RENO - Pete Echeverria, who worked to keep the mob out of Nevada casinos during a four-year stint as chairman of the powerful state Gaming Commission, died Wednesday after a lengthy illness. He was 82.
Echeverria, who had been in failing health for several years, also was a state senator and a top trial lawyer - and twice the head of the prestigious American Board of Trial Advocates.
The son of a Basque sheepherder, Echeverria was born in Shoshone, Idaho, and raised in Ely. He worked his way through the University of Nevada as a butcher, and graduated from Stanford Law School after returning from World War II as a decorated U.S. Army infantry captain.
He served in the state Senate from 1959 to 1963, and had been on the state Planning Board for 10 years when then-Gov. Mike O'Callaghan named him Gaming Commission chairman in 1973.
While on the commission, he opposed licensing of Frank ''Lefty'' Rosenthal in Nevada's casino industry.

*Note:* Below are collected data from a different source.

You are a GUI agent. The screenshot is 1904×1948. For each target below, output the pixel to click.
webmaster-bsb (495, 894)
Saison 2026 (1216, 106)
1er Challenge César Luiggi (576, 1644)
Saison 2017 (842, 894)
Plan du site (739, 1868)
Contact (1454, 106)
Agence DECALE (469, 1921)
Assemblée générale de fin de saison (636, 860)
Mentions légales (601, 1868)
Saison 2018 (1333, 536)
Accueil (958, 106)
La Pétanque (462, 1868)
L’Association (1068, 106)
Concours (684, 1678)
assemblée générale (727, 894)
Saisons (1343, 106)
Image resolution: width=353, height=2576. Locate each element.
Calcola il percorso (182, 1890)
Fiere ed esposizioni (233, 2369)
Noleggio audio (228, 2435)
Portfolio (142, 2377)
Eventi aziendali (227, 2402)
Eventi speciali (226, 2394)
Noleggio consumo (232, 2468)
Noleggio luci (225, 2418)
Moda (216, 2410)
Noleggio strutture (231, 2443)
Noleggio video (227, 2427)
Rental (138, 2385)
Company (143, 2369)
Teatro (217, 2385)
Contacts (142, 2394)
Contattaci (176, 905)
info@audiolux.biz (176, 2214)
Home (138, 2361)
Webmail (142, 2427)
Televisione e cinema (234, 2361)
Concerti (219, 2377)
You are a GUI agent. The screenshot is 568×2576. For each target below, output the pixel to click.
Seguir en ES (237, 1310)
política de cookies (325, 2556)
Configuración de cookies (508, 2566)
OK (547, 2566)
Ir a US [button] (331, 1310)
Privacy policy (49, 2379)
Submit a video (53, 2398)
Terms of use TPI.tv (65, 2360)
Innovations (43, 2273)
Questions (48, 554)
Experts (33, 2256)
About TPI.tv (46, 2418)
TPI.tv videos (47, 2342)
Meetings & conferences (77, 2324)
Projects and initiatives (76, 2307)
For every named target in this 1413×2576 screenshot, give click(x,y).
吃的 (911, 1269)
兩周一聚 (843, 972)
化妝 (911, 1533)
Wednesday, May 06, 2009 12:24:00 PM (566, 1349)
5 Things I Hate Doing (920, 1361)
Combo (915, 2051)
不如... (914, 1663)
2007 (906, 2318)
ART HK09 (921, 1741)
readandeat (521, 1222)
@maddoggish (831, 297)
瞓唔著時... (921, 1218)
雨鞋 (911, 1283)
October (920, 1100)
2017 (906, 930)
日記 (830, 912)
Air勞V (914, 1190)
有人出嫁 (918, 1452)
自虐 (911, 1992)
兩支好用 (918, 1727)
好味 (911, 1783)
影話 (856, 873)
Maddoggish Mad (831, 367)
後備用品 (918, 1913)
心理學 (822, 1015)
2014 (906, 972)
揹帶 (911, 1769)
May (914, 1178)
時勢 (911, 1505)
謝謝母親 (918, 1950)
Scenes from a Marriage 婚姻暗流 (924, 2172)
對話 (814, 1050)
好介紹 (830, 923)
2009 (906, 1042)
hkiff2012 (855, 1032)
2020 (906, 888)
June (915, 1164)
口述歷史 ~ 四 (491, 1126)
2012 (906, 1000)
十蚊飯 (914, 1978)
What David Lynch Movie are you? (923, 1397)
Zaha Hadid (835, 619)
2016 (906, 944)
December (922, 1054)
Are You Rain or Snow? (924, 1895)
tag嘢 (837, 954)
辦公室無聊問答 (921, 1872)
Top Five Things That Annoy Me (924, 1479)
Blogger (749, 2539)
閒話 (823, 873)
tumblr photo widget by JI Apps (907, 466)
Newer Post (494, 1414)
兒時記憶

That led to a major court battle while eventually resulted in affirmation of Nevada's strict gambling laws.
Rosenthal wound up being listed in Nevada's ''black book'' of unsavory types banned from the state's casinos.
In an interview after leaving the commission in 1977, Echeverria said he had to ''stand up strong and hard'' as chairman.
''If you show any weakness at all in this job, they would run right through you. You can't be a namby-pamby about it.''
Echeverria returned to private law practice and also served as a director for gambling and banking interests. He also chaired the state Wild Horse Committee.
Echeverria is survived by four children. A funeral mass will be held at 10 a.m. Tuesday at St. Therese Church of the Little Flower in Reno. A rosary is scheduled for 7 p.m. Monday at Walton Funeral Home in Reno.